Me on David Harvey and his lectures on Capital Volume 1:

What is known as "actually existing socialism" collapsed at the close of the 1980s, and at the opening of the 1990s, a confident neocon scholar (parroted by politicians) brought life back to right-wing Hegelianism by declaring that history had indeed come to an end. By this he meant that geist, the motor of history—history being the expansion of freedom over time—had fully been realized by the liberal democracies of advanced capitalist societies. This end of history, which removed all limits from neoliberal policies—neoliberalism having been birthed in the mid-1970s in New York City (using an economic crisis to discipline a city government) and in Chile (privatization of the economy under the influence of the Chicago Boys)—lasted for almost two decades. But humanity lived long enough to see that the end of the world also has an end. That end was the bank bailout of 2008, and the book that offers the best starting point toward an explanation of the current crisis is Capital by Marx.

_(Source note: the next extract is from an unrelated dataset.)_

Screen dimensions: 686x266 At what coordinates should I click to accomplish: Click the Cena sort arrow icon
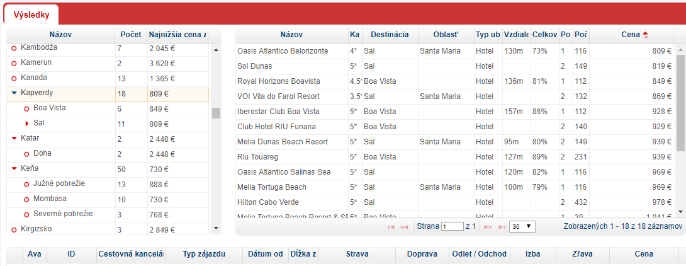click(x=646, y=35)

The book is not easy. Much in it cannot be made sense of without the guidance of a mind that's very familiar with its mode of presentation. And one of the best people to do this for you is the geographer David Harvey—the leading Marxist of our time. Originally from England and currently a professor at the City University of New York, Harvey has taught the book for four decades. He knows its ins and outs like nobody's business. The French structuralist Louis Althusser is famous for describing Capital as a book about Marx reading other books from the classical period of political economy—Adam Smith, Thomas Malthus, John Stuart Mill, David Ricardo. Harvey's course on Capital is essentially a very close reading of the reader of the main books of the classical period of political economy. Through him you digest everything.

In June 2008, Harvey posted his entire university course on Capital on his website. For nothing, anyone can download it as a video or MP3 file. There are a total of 13 lectures, each running about an hour and a half. The timing of this lecture series could not have been better. Around the corner from it was the bailout, the end of neoliberalism as it had been known for 20 years, and the beginning of the great recession, which has yet to end. The response to the lectures was very strong—according to Google Analytics, Harvey's site has had 700,000 page views from 10,884 cities in 187 countries. The success of the series led to the publishing, just this past March, of the book A Companion to Marx's Capital.

In January 2012, David Harvey began his lectures on Marx’s Capital Volume 2, a book that's not as entertaining or engaging as Volume 1 (both 2 and 3 lack the real stars of Volume 1, the footnotes). Harvey, however, holds a very high opinion of Volume 2 and promises to expose the greatness that's buried beneath its dryness.